Copy the following lines word for word, without any changes.

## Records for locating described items
• • • •
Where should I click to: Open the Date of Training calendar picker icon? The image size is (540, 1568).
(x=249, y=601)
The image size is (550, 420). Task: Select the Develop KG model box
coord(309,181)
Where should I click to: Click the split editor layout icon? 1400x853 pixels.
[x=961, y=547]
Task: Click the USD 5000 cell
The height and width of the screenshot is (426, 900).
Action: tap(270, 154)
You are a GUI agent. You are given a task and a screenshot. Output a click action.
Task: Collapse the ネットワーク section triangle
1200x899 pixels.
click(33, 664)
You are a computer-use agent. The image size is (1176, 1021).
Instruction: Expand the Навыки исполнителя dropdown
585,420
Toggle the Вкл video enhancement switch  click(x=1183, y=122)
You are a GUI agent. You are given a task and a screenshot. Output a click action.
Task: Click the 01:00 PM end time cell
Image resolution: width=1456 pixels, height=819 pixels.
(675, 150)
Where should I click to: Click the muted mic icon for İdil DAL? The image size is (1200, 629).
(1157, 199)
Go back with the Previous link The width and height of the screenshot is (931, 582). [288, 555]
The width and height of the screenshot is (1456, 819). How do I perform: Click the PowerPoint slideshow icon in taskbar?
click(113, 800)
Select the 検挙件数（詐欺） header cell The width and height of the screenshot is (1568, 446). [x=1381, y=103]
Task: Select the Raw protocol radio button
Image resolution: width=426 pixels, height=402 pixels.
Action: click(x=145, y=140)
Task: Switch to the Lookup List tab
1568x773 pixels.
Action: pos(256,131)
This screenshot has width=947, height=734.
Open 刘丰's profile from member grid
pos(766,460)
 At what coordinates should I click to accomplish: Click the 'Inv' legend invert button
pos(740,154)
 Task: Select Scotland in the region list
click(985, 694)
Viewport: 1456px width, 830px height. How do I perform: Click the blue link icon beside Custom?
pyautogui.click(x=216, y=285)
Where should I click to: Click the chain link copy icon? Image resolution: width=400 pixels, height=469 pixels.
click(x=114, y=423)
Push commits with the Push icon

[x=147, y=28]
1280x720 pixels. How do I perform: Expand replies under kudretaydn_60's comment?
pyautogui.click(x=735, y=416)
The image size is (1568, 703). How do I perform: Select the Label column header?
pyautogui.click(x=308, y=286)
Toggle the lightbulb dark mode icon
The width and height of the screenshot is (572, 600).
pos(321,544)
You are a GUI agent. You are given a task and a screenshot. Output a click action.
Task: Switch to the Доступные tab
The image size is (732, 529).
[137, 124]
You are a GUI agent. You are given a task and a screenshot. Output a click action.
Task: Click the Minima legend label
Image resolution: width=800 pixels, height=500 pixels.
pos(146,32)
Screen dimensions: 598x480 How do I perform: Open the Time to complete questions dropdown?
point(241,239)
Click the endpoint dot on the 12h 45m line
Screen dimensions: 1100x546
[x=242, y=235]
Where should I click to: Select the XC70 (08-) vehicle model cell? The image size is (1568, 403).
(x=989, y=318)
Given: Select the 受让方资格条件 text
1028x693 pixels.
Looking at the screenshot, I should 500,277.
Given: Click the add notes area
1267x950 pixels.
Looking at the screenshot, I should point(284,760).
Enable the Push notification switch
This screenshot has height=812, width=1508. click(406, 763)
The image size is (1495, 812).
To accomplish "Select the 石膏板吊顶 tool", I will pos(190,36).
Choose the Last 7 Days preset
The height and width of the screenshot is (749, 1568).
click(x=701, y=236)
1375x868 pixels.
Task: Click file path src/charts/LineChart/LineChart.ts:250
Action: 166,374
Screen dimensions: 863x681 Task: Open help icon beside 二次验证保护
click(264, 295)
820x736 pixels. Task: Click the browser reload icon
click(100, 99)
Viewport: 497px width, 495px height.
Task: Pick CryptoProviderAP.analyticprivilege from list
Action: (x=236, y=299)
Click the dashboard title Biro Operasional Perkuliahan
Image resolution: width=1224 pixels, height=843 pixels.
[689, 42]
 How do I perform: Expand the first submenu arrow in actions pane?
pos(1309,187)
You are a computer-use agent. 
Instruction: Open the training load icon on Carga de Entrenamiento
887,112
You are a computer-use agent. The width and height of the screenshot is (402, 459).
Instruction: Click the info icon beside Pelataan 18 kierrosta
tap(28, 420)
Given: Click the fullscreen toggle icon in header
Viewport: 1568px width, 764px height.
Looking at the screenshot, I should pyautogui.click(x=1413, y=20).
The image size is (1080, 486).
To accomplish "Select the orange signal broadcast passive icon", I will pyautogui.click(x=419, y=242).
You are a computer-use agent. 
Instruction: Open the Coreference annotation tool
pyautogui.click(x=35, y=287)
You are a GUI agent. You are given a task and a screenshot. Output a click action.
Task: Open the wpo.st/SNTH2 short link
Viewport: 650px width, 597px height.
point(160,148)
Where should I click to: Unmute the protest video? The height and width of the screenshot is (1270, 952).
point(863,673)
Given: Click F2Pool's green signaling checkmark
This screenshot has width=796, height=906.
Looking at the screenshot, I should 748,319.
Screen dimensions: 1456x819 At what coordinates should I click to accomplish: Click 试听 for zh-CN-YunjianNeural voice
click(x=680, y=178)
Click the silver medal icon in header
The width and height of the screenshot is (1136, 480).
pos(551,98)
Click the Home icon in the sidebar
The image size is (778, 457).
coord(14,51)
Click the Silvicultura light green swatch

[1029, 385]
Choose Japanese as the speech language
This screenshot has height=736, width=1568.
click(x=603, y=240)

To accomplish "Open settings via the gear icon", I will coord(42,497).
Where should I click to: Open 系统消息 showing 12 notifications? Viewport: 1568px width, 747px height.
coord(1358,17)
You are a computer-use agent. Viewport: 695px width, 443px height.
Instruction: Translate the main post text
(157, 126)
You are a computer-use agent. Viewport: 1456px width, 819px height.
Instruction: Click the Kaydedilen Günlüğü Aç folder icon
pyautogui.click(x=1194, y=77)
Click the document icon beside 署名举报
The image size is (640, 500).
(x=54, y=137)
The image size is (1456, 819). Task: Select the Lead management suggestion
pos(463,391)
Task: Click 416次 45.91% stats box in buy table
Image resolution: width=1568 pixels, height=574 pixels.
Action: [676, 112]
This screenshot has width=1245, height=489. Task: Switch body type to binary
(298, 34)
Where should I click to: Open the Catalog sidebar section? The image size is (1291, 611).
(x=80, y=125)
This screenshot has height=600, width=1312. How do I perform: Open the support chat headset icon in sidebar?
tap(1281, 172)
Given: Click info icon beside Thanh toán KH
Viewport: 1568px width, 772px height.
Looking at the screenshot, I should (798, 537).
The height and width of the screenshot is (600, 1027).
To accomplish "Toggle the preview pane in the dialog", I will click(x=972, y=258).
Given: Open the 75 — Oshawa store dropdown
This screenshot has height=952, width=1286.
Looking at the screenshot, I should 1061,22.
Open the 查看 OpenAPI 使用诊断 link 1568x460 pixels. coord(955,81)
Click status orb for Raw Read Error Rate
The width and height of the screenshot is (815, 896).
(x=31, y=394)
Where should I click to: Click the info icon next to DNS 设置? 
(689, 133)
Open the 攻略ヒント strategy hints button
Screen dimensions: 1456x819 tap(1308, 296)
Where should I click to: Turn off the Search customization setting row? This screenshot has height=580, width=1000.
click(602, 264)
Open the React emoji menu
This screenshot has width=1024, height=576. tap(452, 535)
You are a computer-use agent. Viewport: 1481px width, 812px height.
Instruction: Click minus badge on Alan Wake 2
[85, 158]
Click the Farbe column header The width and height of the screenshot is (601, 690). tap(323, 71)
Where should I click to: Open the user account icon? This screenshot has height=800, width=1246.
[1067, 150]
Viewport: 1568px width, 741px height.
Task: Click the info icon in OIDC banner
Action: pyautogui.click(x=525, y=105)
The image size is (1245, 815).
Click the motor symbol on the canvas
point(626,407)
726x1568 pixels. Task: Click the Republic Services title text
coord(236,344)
• • • •
## SOLUTION TO THE PROBLEM
Where should I click to: Open the Date of Training calendar picker icon? The image size is (540, 1568).
(x=249, y=601)
The image size is (550, 420). Task: Select the Develop KG model box
coord(309,181)
Where should I click to: Click the split editor layout icon? 1400x853 pixels.
[x=961, y=547]
Task: Click the USD 5000 cell
The height and width of the screenshot is (426, 900).
Action: tap(270, 154)
You are a GUI agent. You are given a task and a screenshot. Output a click action.
Task: Collapse the ネットワーク section triangle
1200x899 pixels.
click(33, 664)
You are a computer-use agent. The image size is (1176, 1021).
Instruction: Expand the Навыки исполнителя dropdown
585,420
Toggle the Вкл video enhancement switch  click(x=1183, y=122)
You are a GUI agent. You are given a task and a screenshot. Output a click action.
Task: Click the 01:00 PM end time cell
Image resolution: width=1456 pixels, height=819 pixels.
(675, 150)
Where should I click to: Click the muted mic icon for İdil DAL? The image size is (1200, 629).
(1157, 199)
Go back with the Previous link The width and height of the screenshot is (931, 582). [288, 555]
The width and height of the screenshot is (1456, 819). How do I perform: Click the PowerPoint slideshow icon in taskbar?
click(113, 800)
Select the 検挙件数（詐欺） header cell The width and height of the screenshot is (1568, 446). [x=1381, y=103]
Task: Select the Raw protocol radio button
Image resolution: width=426 pixels, height=402 pixels.
Action: click(x=145, y=140)
Task: Switch to the Lookup List tab
1568x773 pixels.
Action: pos(256,131)
This screenshot has width=947, height=734.
Open 刘丰's profile from member grid
pos(766,460)
 At what coordinates should I click to accomplish: Click the 'Inv' legend invert button
pos(740,154)
 Task: Select Scotland in the region list
click(985, 694)
Viewport: 1456px width, 830px height. How do I perform: Click the blue link icon beside Custom?
pyautogui.click(x=216, y=285)
Where should I click to: Click the chain link copy icon? Image resolution: width=400 pixels, height=469 pixels.
click(x=114, y=423)
Push commits with the Push icon

[x=147, y=28]
1280x720 pixels. How do I perform: Expand replies under kudretaydn_60's comment?
pyautogui.click(x=735, y=416)
The image size is (1568, 703). How do I perform: Select the Label column header?
pyautogui.click(x=308, y=286)
Toggle the lightbulb dark mode icon
The width and height of the screenshot is (572, 600).
pos(321,544)
You are a GUI agent. You are given a task and a screenshot. Output a click action.
Task: Switch to the Доступные tab
The image size is (732, 529).
[137, 124]
You are a GUI agent. You are given a task and a screenshot. Output a click action.
Task: Click the Minima legend label
Image resolution: width=800 pixels, height=500 pixels.
pos(146,32)
Screen dimensions: 598x480 How do I perform: Open the Time to complete questions dropdown?
point(241,239)
Click the endpoint dot on the 12h 45m line
Screen dimensions: 1100x546
[x=242, y=235]
Where should I click to: Select the XC70 (08-) vehicle model cell? The image size is (1568, 403).
(x=989, y=318)
Given: Select the 受让方资格条件 text
1028x693 pixels.
Looking at the screenshot, I should 500,277.
Given: Click the add notes area
1267x950 pixels.
Looking at the screenshot, I should point(284,760).
Enable the Push notification switch
This screenshot has height=812, width=1508. click(406, 763)
The image size is (1495, 812).
To accomplish "Select the 石膏板吊顶 tool", I will pos(190,36).
Choose the Last 7 Days preset
The height and width of the screenshot is (749, 1568).
click(x=701, y=236)
1375x868 pixels.
Task: Click file path src/charts/LineChart/LineChart.ts:250
Action: 166,374
Screen dimensions: 863x681 Task: Open help icon beside 二次验证保护
click(264, 295)
820x736 pixels. Task: Click the browser reload icon
click(100, 99)
Viewport: 497px width, 495px height.
Task: Pick CryptoProviderAP.analyticprivilege from list
Action: (x=236, y=299)
Click the dashboard title Biro Operasional Perkuliahan
Image resolution: width=1224 pixels, height=843 pixels.
[689, 42]
 How do I perform: Expand the first submenu arrow in actions pane?
pos(1309,187)
You are a computer-use agent. 
Instruction: Open the training load icon on Carga de Entrenamiento
887,112
You are a computer-use agent. The width and height of the screenshot is (402, 459).
Instruction: Click the info icon beside Pelataan 18 kierrosta
tap(28, 420)
Given: Click the fullscreen toggle icon in header
Viewport: 1568px width, 764px height.
Looking at the screenshot, I should pyautogui.click(x=1413, y=20).
The image size is (1080, 486).
To accomplish "Select the orange signal broadcast passive icon", I will pyautogui.click(x=419, y=242).
You are a computer-use agent. 
Instruction: Open the Coreference annotation tool
pyautogui.click(x=35, y=287)
You are a GUI agent. You are given a task and a screenshot. Output a click action.
Task: Open the wpo.st/SNTH2 short link
Viewport: 650px width, 597px height.
point(160,148)
Where should I click to: Unmute the protest video? The height and width of the screenshot is (1270, 952).
point(863,673)
Given: Click F2Pool's green signaling checkmark
This screenshot has width=796, height=906.
Looking at the screenshot, I should 748,319.
Screen dimensions: 1456x819 At what coordinates should I click to accomplish: Click 试听 for zh-CN-YunjianNeural voice
click(x=680, y=178)
Click the silver medal icon in header
The width and height of the screenshot is (1136, 480).
pos(551,98)
Click the Home icon in the sidebar
The image size is (778, 457).
coord(14,51)
Click the Silvicultura light green swatch

[1029, 385]
Choose Japanese as the speech language
This screenshot has height=736, width=1568.
click(x=603, y=240)

To accomplish "Open settings via the gear icon", I will coord(42,497).
Where should I click to: Open 系统消息 showing 12 notifications? Viewport: 1568px width, 747px height.
coord(1358,17)
You are a computer-use agent. Viewport: 695px width, 443px height.
Instruction: Translate the main post text
(157, 126)
You are a computer-use agent. Viewport: 1456px width, 819px height.
Instruction: Click the Kaydedilen Günlüğü Aç folder icon
pyautogui.click(x=1194, y=77)
Click the document icon beside 署名举报
The image size is (640, 500).
(x=54, y=137)
The image size is (1456, 819). Task: Select the Lead management suggestion
pos(463,391)
Task: Click 416次 45.91% stats box in buy table
Image resolution: width=1568 pixels, height=574 pixels.
Action: [676, 112]
This screenshot has width=1245, height=489. Task: Switch body type to binary
(298, 34)
Where should I click to: Open the Catalog sidebar section? The image size is (1291, 611).
(x=80, y=125)
This screenshot has height=600, width=1312. How do I perform: Open the support chat headset icon in sidebar?
tap(1281, 172)
Given: Click info icon beside Thanh toán KH
Viewport: 1568px width, 772px height.
Looking at the screenshot, I should (798, 537).
The height and width of the screenshot is (600, 1027).
To accomplish "Toggle the preview pane in the dialog", I will click(x=972, y=258).
Given: Open the 75 — Oshawa store dropdown
This screenshot has height=952, width=1286.
Looking at the screenshot, I should 1061,22.
Open the 查看 OpenAPI 使用诊断 link 1568x460 pixels. coord(955,81)
Click status orb for Raw Read Error Rate
The width and height of the screenshot is (815, 896).
(x=31, y=394)
Where should I click to: Click the info icon next to DNS 设置? 
(689, 133)
Open the 攻略ヒント strategy hints button
Screen dimensions: 1456x819 tap(1308, 296)
Where should I click to: Turn off the Search customization setting row? This screenshot has height=580, width=1000.
click(602, 264)
Open the React emoji menu
This screenshot has width=1024, height=576. tap(452, 535)
You are a computer-use agent. Viewport: 1481px width, 812px height.
Instruction: Click minus badge on Alan Wake 2
[85, 158]
Click the Farbe column header The width and height of the screenshot is (601, 690). tap(323, 71)
Where should I click to: Open the user account icon? This screenshot has height=800, width=1246.
[1067, 150]
Viewport: 1568px width, 741px height.
Task: Click the info icon in OIDC banner
Action: pyautogui.click(x=525, y=105)
The image size is (1245, 815).
Click the motor symbol on the canvas
point(626,407)
726x1568 pixels. Task: Click the Republic Services title text
coord(236,344)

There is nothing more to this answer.